MDOT SHA’s Project Portal includes drone imagery and videos which Harris says have been valuable to show the progression of projects, like the start to finish of building a bridge. Metrics show more than 95,000 visits to the site in 2022—a 36 percent increase from the prior year. The MDOT SHA Office of Communications team monitors metrics to see how the overall site and specific pages are performing.

“It’s interesting for me to see which pages are doing well, and the projects that people care about most,” Harris said.

Site visitors can explore a map of more than 150 major roadway and bridge projects with up-to-date information including status, detailed plans and objectives, and any closures that may impact travel. Residents can also view project information from recent years and see details for what’s coming next. An estimated 10 years’ worth of project data can be stored on the site.

The portal has also been helpful for the Office of Communications. Now public outreach materials such as mailers and newsletters include QR-code links to the project page or calendar for more information. Residents can use the site’s calendar to access virtual and in-person meetings tied to a specific project.

“We decided to link the event calendar to the project page so the public can get information. Then after the event, everyone can see documents and PowerPoints and everything else from that meeting,” said Marshall Stevenson, GIS program manager for MDOT SHA.

The site includes links to other applications such as MDOT SHA’s popular snowplow tracking site that shows active vehicles cleaning up after a storm. MDOT SHA also shares a featured project with details on high-profile roadway construction and a section on targeted beltway projects, with added details for residents who commute to Washington, D.C.

Facilitating Communication and Public Transparency

So far, feedback on the Project Portal has been positive, with the biggest benefit being increased transparency and improved communications.
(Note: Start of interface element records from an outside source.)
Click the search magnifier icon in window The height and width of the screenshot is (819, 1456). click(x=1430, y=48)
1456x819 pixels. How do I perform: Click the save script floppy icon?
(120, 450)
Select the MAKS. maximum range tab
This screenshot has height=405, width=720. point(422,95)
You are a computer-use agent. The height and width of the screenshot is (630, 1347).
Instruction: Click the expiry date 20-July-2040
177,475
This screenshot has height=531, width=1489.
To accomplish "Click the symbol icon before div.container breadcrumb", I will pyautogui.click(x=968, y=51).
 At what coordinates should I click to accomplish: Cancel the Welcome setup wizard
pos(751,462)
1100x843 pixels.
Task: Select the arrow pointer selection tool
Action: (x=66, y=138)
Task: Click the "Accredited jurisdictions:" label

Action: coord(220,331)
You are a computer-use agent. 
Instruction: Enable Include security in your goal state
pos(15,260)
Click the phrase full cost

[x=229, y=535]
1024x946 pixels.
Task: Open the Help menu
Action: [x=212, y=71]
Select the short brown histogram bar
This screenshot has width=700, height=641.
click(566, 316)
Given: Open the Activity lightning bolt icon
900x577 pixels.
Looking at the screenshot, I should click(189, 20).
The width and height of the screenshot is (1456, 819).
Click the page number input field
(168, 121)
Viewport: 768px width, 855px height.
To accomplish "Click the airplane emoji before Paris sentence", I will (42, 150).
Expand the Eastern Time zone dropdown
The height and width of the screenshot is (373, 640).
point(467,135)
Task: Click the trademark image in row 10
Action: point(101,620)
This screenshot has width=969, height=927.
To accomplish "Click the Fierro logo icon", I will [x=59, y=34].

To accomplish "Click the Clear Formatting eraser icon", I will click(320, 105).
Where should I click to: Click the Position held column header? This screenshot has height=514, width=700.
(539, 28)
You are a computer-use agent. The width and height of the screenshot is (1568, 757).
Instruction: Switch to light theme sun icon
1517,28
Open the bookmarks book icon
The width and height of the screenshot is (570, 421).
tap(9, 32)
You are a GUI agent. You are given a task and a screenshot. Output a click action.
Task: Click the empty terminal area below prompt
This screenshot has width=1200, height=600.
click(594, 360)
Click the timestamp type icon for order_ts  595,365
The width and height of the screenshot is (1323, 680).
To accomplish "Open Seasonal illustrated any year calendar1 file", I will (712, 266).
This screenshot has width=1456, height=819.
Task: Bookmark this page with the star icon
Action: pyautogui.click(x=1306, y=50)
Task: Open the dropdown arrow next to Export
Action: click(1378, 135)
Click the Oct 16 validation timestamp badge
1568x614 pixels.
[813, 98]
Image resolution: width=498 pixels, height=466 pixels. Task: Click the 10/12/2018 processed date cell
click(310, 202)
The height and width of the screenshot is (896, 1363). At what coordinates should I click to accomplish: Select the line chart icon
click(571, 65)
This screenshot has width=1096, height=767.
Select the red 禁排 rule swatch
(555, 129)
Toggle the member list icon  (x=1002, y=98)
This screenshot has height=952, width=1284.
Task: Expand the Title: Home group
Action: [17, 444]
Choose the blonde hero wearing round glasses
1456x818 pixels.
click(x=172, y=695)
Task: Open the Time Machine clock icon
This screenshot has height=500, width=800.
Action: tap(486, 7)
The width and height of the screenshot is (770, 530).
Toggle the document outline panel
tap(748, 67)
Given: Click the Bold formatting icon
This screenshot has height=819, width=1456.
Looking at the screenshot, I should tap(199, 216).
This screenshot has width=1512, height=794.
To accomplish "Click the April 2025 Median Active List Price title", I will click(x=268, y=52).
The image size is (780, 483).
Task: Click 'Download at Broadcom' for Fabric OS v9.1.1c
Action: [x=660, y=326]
Shelby Blashford, Project Portal page manager for MDOT SHA, called it “a great tool to increase our engagement with the public.”

MDOT SHA Project Portal map
The interactive map on the MDOT SHA Project Portal allows anyone to click on specific projects to see information and details on improvements to roadways across the state.

Maryland’s former roadway construction website contained mostly financial information related to ongoing and future construction projects and was based on internal needs and MDOT SHA business processes. Due to stakeholder needs, MDOT SHA sought to create a more user-friendly site that included progress photos and videos. Blashford says there is now more efficient communication between MDOT SHA headquarters and the seven district offices. Her department is more aware of updates on roadway projects and can better discuss details with state and local officials. Additionally, the site helps her team prepare for public meetings and provides reliable status updates on projects.

Information on the portal also helps senior leadership answer questions from constituents and stay abreast of updates. “It’s really been great to get the information out there, and just letting everyone use it as they need,” Stevenson said.